Aktivitas pengambilan dan pencucian pasir di Sumberagung Kediri masih berlangsung untuk memenuhi kebutuhan material konstruksi. (Dok.Wildan Wahid Hasyim/Tandaglobalnews)

Tandaglobalnews KEDIRI – Penelusuran aktivitas usaha material di Desa Sumberagung, Kecamatan Plosoklaten, Kabupaten Kediri, berlanjut ke titik ketiga yang masih berada dalam kawasan yang sama. Di lokasi ini, aktivitas tidak hanya berkaitan dengan pencucian pasir, tetapi juga pengambilan material urukan pasir yang kemudian dipasarkan kepada konsumen.

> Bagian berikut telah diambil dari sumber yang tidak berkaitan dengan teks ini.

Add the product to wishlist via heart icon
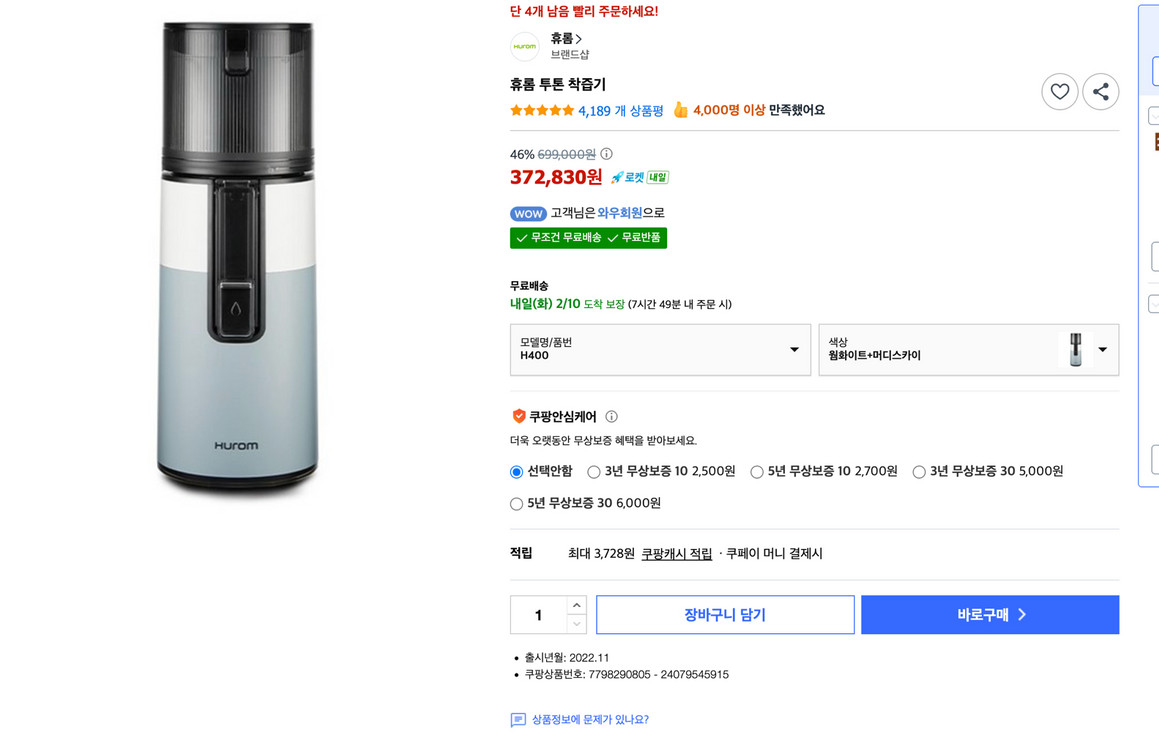This screenshot has width=1159, height=750. pos(1059,91)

Saat berada di lokasi, tim menemukan sejumlah tumpukan pasir yang telah dipisahkan berdasarkan jenis dan kualitasnya. Beberapa pekerja terlihat melayani pemesanan material, sementara kendaraan pengangkut sesekali datang untuk mengambil pesanan yang telah dipesan sebelumnya.

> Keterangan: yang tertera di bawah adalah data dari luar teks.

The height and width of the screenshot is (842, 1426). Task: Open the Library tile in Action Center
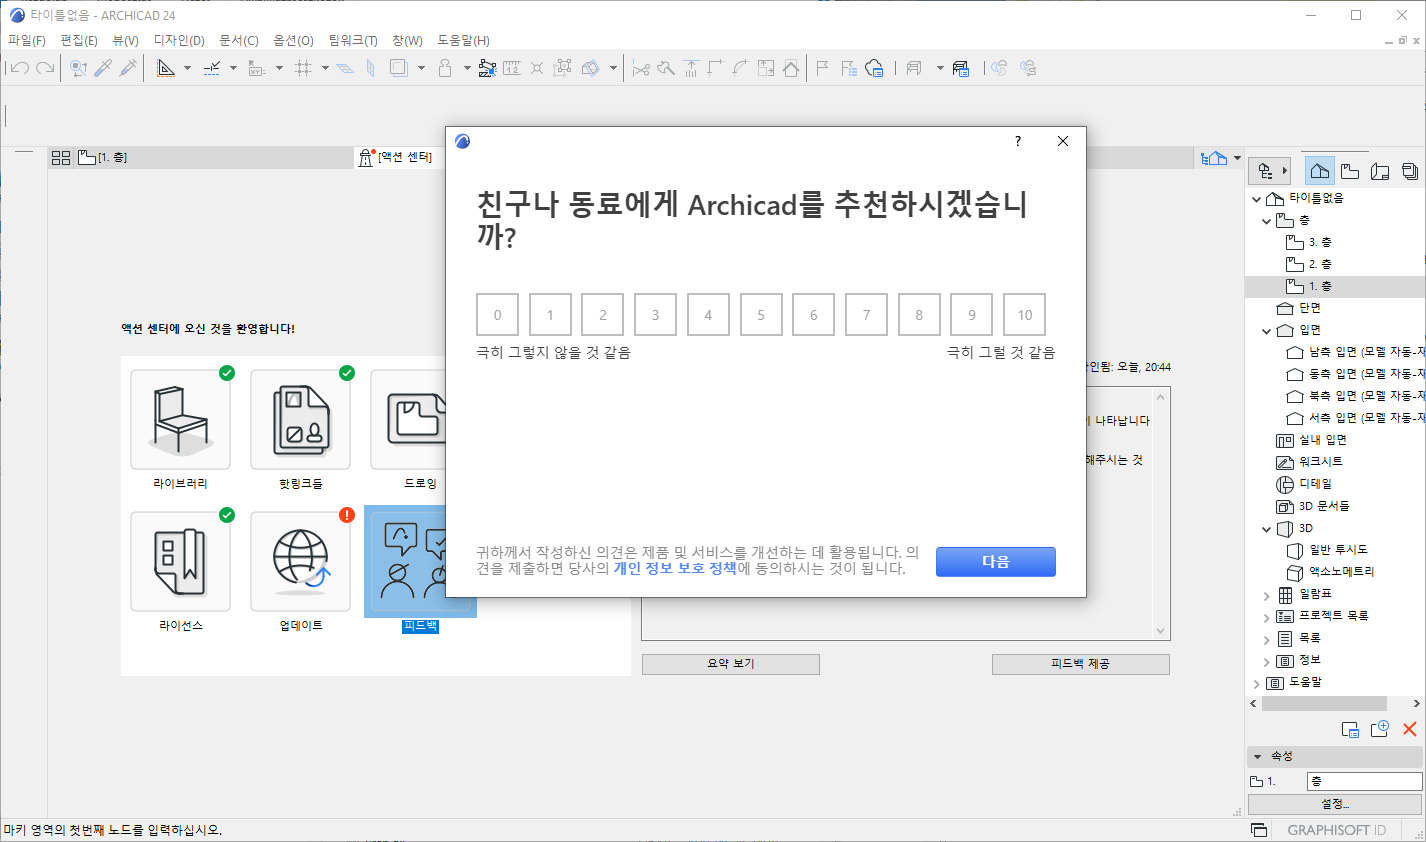click(180, 419)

Dari hasil percakapan dengan pekerja, diketahui bahwa pasir yang dijual terdiri dari material yang telah dicuci maupun yang masih dalam kondisi biasa. Pasir yang telah melalui proses pencucian memiliki harga lebih tinggi karena dinilai lebih bersih dan siap digunakan untuk kebutuhan konstruksi.

“Kalau yang ini sudah dicuci. Bedanya lebih bersih dan warnanya juga lebih bagus,” ujar salah seorang pekerja.

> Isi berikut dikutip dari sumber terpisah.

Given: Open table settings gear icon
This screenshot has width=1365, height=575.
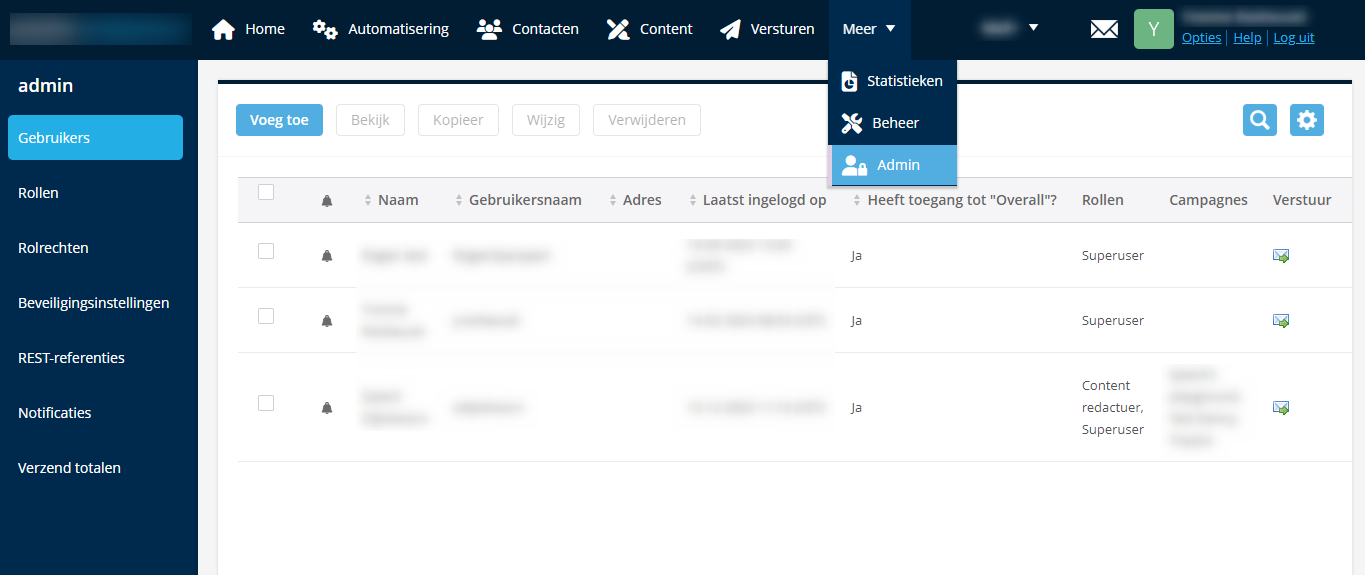Looking at the screenshot, I should click(1306, 120).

Menurut keterangan yang diperoleh, pasir yang belum dicuci dijual dengan harga lebih rendah. Sementara pasir yang telah melalui proses pencucian menjadi pilihan bagi konsumen yang membutuhkan material dengan kualitas lebih baik untuk pekerjaan bangunan.

Aktivitas di lokasi tersebut disebut telah berlangsung cukup lama dan melayani berbagai kebutuhan pembangunan, mulai dari rumah tinggal hingga proyek konstruksi dalam skala lebih besar. Pemesanan umumnya dilakukan terlebih dahulu karena pengiriman menyesuaikan ketersediaan material dan antrean pelanggan.

“Hampir setiap hari ada pesanan, jadi biasanya harus pesan lebih dulu,” kata pekerja.

Selain menjadi lokasi pengolahan, area ini juga memperlihatkan bekas aktivitas pengambilan material. Di beberapa bagian lahan terlihat cekungan yang cukup luas. Sebagian cekungan tersebut telah terisi air dan kini dimanfaatkan oleh warga sekitar sebagai lokasi memancing.

Seorang pekerja menyebut area tersebut dulunya merupakan lahan pertanian sebelum kemudian dimanfaatkan untuk kegiatan yang berkaitan dengan usaha material bangunan.

Dari pengamatan lapangan, aktivitas pengambilan urukan pasir dan pencucian material berlangsung dalam satu kawasan yang sama. Material yang dihasilkan kemudian didistribusikan kepada konsumen sesuai kebutuhan.